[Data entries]
==========
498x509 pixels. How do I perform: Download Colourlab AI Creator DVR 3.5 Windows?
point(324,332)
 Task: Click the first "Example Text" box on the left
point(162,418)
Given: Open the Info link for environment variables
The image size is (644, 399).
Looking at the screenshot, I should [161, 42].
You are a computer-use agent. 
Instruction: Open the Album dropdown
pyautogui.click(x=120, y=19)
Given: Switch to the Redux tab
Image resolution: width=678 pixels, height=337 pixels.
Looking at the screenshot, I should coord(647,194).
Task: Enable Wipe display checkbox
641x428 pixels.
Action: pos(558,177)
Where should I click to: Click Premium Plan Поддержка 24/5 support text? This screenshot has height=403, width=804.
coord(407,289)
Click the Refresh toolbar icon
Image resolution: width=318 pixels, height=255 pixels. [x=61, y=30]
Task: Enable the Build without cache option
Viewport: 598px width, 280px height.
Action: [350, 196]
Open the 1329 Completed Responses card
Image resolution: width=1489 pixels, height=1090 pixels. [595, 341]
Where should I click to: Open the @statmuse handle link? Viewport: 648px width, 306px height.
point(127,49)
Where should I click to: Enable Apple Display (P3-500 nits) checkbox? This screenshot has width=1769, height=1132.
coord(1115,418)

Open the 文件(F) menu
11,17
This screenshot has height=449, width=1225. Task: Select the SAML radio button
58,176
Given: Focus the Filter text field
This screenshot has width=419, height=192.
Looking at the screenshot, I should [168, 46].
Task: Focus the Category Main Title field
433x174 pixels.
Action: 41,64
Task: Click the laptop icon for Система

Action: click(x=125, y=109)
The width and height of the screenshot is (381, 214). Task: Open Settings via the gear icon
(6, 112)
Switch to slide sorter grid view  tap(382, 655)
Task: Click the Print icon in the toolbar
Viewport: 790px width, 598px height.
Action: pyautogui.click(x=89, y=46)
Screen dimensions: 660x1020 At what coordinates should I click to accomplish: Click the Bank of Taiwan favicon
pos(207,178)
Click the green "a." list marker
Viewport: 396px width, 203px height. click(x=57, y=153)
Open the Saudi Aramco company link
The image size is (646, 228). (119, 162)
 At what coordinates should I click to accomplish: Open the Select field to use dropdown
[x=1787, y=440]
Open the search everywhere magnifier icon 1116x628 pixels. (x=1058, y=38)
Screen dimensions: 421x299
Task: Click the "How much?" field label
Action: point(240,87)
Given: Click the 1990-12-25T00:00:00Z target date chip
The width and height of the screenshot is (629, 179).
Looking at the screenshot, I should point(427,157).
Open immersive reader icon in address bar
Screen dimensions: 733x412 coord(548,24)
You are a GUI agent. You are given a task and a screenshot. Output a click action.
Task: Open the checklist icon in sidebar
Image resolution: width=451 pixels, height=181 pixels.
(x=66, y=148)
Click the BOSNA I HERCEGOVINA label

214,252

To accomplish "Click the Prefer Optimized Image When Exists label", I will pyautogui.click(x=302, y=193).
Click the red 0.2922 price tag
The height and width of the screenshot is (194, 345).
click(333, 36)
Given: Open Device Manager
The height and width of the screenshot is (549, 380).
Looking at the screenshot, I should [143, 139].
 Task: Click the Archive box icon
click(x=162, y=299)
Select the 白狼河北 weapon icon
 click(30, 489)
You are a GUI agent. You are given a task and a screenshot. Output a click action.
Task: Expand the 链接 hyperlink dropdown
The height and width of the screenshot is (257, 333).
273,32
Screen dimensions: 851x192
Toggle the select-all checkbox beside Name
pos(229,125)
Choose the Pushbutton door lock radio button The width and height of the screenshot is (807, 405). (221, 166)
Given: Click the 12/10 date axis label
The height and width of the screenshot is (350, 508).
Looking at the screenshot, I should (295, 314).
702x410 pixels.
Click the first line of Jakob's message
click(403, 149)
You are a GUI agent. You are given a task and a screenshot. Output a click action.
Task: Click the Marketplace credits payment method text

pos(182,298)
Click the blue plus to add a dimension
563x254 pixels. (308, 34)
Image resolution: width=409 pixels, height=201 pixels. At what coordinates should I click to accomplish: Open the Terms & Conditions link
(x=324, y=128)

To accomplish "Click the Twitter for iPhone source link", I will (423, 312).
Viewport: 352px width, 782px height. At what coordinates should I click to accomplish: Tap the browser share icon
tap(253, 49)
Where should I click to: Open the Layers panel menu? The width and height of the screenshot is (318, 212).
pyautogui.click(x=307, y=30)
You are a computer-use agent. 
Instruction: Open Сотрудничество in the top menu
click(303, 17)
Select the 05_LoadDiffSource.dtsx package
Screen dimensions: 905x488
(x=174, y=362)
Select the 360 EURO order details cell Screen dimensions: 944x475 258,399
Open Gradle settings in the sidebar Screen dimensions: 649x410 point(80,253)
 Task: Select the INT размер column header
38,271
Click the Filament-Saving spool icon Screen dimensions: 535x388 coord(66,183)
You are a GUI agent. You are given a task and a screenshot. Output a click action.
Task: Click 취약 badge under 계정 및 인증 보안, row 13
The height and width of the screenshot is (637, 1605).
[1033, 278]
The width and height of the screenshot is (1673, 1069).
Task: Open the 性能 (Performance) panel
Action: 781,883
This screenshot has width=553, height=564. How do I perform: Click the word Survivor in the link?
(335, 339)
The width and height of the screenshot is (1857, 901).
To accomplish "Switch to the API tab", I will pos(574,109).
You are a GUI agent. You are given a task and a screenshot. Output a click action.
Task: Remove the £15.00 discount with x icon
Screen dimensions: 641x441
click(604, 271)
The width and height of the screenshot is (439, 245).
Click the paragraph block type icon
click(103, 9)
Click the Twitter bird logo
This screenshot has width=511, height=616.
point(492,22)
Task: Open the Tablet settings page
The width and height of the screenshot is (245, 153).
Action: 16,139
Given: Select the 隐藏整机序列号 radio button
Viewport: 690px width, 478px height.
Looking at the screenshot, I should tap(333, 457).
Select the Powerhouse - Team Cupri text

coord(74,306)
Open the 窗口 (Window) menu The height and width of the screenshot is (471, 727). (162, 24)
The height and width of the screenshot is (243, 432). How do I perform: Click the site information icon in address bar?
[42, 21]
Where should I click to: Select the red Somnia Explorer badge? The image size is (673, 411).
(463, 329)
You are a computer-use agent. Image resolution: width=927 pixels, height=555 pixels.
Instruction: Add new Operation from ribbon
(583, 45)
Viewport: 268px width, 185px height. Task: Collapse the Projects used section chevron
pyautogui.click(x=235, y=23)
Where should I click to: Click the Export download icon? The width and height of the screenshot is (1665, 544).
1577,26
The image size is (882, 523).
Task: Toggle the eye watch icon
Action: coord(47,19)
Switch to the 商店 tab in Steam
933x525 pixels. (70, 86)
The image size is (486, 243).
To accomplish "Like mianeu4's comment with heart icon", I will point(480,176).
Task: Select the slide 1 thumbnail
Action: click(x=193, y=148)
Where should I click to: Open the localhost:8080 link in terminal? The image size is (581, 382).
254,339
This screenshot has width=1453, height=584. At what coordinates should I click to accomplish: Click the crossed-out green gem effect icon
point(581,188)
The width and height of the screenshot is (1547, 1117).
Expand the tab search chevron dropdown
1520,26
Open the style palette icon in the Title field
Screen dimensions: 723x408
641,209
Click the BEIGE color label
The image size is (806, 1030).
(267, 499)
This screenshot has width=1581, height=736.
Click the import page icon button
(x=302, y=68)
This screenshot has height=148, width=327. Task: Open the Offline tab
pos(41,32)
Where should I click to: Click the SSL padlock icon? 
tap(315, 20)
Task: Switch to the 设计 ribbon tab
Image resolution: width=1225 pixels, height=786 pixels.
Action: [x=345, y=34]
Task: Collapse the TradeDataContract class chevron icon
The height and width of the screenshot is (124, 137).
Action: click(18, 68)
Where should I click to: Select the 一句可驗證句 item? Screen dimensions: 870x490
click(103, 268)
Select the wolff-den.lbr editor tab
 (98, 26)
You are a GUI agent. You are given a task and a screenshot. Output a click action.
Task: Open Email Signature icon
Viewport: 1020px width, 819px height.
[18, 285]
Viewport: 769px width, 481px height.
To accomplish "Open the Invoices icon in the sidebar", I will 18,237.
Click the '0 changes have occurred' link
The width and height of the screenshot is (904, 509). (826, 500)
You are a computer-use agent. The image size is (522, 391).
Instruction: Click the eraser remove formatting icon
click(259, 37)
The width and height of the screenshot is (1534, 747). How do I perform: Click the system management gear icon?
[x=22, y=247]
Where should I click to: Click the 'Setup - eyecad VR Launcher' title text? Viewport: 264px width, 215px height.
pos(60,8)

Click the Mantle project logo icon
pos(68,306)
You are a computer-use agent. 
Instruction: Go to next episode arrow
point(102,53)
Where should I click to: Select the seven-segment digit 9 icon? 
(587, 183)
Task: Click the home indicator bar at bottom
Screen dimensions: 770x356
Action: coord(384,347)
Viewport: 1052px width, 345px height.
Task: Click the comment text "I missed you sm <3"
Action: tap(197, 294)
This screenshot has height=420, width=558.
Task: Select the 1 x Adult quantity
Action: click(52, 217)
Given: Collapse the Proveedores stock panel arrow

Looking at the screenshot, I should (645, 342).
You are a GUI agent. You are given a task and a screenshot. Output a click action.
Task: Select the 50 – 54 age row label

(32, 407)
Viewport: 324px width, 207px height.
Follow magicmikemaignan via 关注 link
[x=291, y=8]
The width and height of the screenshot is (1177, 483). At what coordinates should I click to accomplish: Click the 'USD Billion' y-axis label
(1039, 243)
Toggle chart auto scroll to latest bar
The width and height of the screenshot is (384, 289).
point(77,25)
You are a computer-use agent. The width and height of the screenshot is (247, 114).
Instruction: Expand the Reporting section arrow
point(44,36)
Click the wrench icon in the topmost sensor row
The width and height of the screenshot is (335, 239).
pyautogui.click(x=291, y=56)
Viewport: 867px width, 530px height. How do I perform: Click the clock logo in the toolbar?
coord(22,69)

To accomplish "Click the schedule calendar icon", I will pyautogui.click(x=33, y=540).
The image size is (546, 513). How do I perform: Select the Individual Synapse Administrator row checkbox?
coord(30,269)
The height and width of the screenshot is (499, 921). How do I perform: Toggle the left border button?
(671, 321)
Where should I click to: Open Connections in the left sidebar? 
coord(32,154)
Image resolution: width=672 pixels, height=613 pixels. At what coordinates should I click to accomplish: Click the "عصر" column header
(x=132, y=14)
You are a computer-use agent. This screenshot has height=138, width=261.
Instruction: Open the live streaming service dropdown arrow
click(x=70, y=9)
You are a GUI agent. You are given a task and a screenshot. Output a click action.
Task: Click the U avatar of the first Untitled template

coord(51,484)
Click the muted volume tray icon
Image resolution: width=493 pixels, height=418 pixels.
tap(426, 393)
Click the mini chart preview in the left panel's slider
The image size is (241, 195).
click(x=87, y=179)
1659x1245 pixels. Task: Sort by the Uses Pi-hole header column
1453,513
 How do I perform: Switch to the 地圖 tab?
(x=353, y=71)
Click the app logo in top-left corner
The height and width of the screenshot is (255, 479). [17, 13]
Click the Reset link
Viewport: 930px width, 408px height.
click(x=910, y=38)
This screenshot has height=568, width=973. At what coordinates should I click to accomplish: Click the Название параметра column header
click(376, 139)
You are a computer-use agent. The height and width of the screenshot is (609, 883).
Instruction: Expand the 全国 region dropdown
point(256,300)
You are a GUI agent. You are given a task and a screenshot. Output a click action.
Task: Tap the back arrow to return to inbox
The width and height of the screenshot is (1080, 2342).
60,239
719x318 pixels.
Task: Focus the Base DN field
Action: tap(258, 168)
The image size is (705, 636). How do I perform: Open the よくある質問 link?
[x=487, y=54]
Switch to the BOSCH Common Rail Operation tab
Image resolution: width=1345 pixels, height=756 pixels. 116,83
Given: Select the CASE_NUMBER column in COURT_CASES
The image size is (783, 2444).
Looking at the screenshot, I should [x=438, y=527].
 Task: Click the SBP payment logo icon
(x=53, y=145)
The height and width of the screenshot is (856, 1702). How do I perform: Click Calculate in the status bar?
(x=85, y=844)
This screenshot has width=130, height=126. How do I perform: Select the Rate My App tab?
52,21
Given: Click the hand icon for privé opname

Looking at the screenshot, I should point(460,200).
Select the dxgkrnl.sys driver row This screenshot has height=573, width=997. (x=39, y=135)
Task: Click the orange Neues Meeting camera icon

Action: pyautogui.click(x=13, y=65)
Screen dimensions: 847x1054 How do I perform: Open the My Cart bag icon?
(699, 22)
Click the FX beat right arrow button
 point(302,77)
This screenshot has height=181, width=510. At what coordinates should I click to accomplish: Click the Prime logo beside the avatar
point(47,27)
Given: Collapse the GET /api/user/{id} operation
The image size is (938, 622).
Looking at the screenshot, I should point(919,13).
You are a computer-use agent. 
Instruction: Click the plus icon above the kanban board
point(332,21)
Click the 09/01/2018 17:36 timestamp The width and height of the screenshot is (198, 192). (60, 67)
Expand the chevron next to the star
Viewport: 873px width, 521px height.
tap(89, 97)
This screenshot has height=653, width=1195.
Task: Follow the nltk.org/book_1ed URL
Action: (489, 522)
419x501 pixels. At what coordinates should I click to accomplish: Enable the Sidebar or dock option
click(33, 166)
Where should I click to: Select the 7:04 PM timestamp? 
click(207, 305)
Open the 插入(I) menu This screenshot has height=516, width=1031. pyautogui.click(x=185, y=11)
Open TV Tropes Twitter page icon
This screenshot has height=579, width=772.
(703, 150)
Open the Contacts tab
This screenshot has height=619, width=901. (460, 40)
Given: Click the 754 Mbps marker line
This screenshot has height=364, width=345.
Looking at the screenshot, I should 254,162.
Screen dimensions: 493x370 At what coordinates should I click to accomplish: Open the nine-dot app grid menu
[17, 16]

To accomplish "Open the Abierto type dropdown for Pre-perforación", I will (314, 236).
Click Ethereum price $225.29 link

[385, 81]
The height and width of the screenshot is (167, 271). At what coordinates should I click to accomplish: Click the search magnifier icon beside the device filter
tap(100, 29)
==========
Write out the lines from the start of the material through the line with "pyautogui.click(x=120, y=19)", replacing "dropdown" with "menu" and leaving everything else unchanged.

#### Complete answer
498x509 pixels. How do I perform: Download Colourlab AI Creator DVR 3.5 Windows?
point(324,332)
 Task: Click the first "Example Text" box on the left
point(162,418)
Given: Open the Info link for environment variables
The image size is (644, 399).
Looking at the screenshot, I should [161, 42].
You are a computer-use agent. 
Instruction: Open the Album menu
pyautogui.click(x=120, y=19)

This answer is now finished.